Help on the Way for Younger Buyers

Attendees of the 2016 REALTORS® Legislative Meetings & Trade Expo learned issues surrounding condo financing and student loan debt may see real progress soon.

Young people come out of the gate facing two hurdles to home ownership — high student loan debt and tough rules for using FHA financing for condominiums, which are often the most affordable homes on the market. However, progress is being made on both fronts, according to speakers at the 2016 REALTORS® Legislative Meetings & Trade Expo in Washington.

On the condo front, U.S. Department of Housing and Urban Development Secretary Julián Castro used the meetings as an opportunity to announce progress on a rule implementing improvements to FHA condo financing.

The rule is under review at the Office of Management and Budget — typically a last step before finalization — and Castro said it would help make condo financing easier to obtain. “HUD’s rule is out the door,” he told REALTORS® yesterday. 

The rule will be open for public comment after it makes it through OMB review and is published as a proposed rule. NAR’s priorities include easing owner-occupancy and commercial-space ratios, and making it easier for condo boards to get certified by the federal government each year.

Student loan debt remains a large problem, and it’s grown rapidly in the last decade. Today 42 million Americans have an average of $29,000 in federally backed student loans outstanding, according to Rohit Chopra, an advisor to the U.S. Department of Education who was also on hand at the meetings. Of these borrowers, 7 million are in default, and each day 3,700 additional borrowers go into default. “We have a lot of work to do,” Chopra told REALTORS®. 

It’s not just millennials who are racking up the debt; baby boomers, either because they’re taking out loans on behalf of their children or they’re going back to school themselves, hold a significant portion of it, said Meta Brown, a senior economist at the Federal Reserve Bank of New York who joined Castro and Chopra at a session titled "The Impact of Student Debt on Housing Choices: Regulatory Issues Forum" on Tuesday.

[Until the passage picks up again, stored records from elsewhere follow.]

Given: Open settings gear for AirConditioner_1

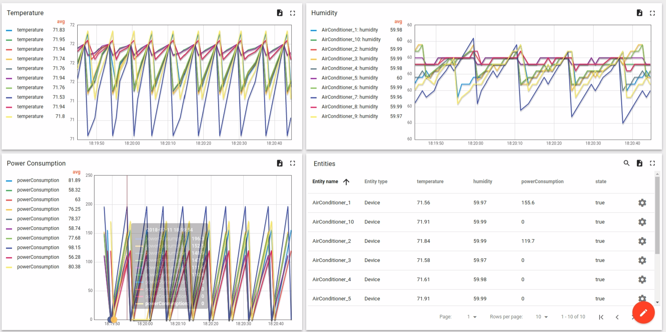Looking at the screenshot, I should [x=642, y=203].
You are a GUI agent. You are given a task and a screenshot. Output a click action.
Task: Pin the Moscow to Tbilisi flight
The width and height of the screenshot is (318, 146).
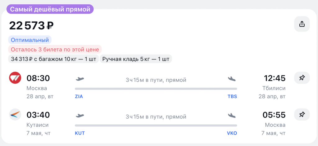click(x=302, y=78)
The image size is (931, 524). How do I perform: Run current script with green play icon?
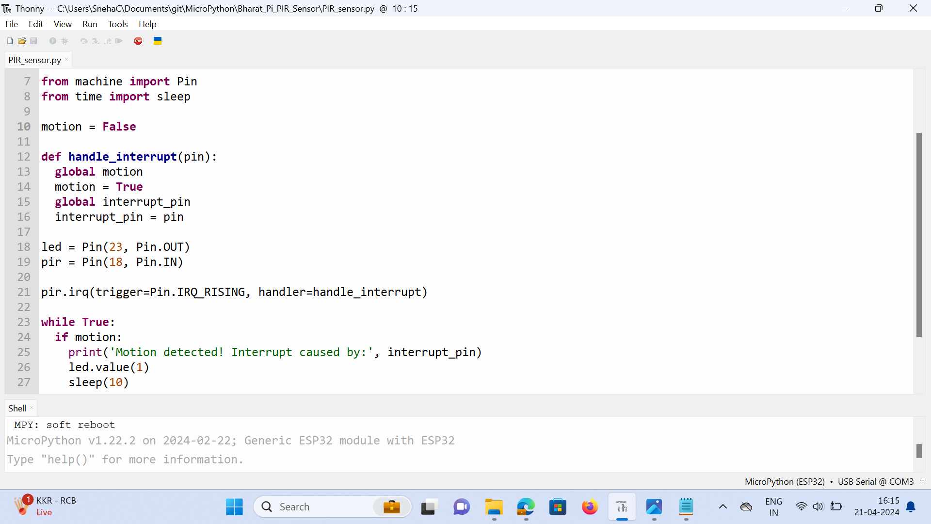coord(53,41)
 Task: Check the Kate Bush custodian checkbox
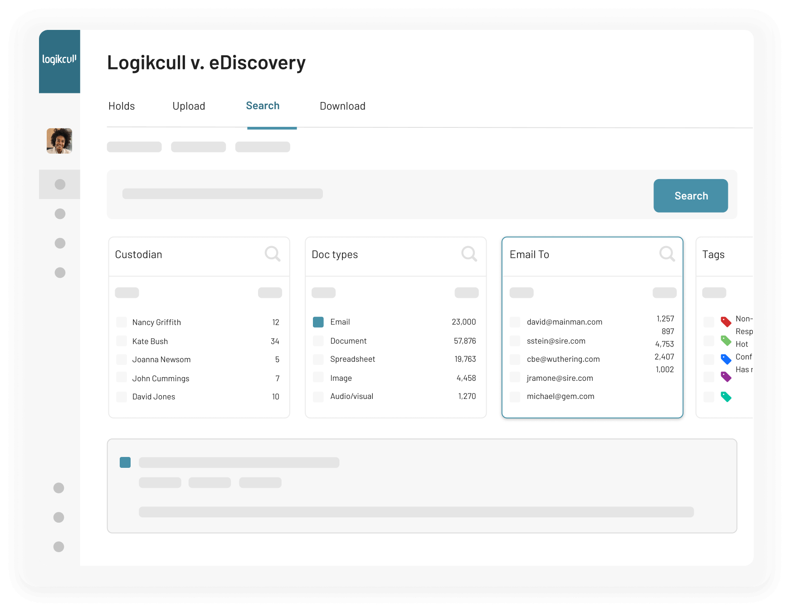click(x=121, y=341)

The debt load, along with affordability challenges that only grow as home prices rise, could be playing a role in the drop in first-time home buyers. Jessica Lautz, NAR's director of member and consumer survey research, says 32 percent of home buyers last year were first-time buyers, a 10 percent drop from historical norms.

To help pave the way for home buyers, Castro said in his portion of the session, the FHA is reducing the amount of deferred student debt, from 2 percent to 1 percent, that counts against a borrower’s debt-to-income (DTI) ratio. That means someone with $10,000 in deferred student loan debt would have a $100-per-month repayment obligation in calculating DTI, rather than $200.

Looking to the longer term, legislation is in the works to address the issue. Among the bills, the “Empowering Students Through Enhanced Financial Counseling Act,” H.R. 3179, would help ensure students are better prepared to handle debt, and the “Access to Fair Financial Options for Repaying Debt Act,” S. 1948, would provide more repayment options.

Mabel Guzman, chair of a working group on student loan debt NAR launched in 2014, said the group is making policy recommendations to the Board of Directors this week to help position the association on the issue.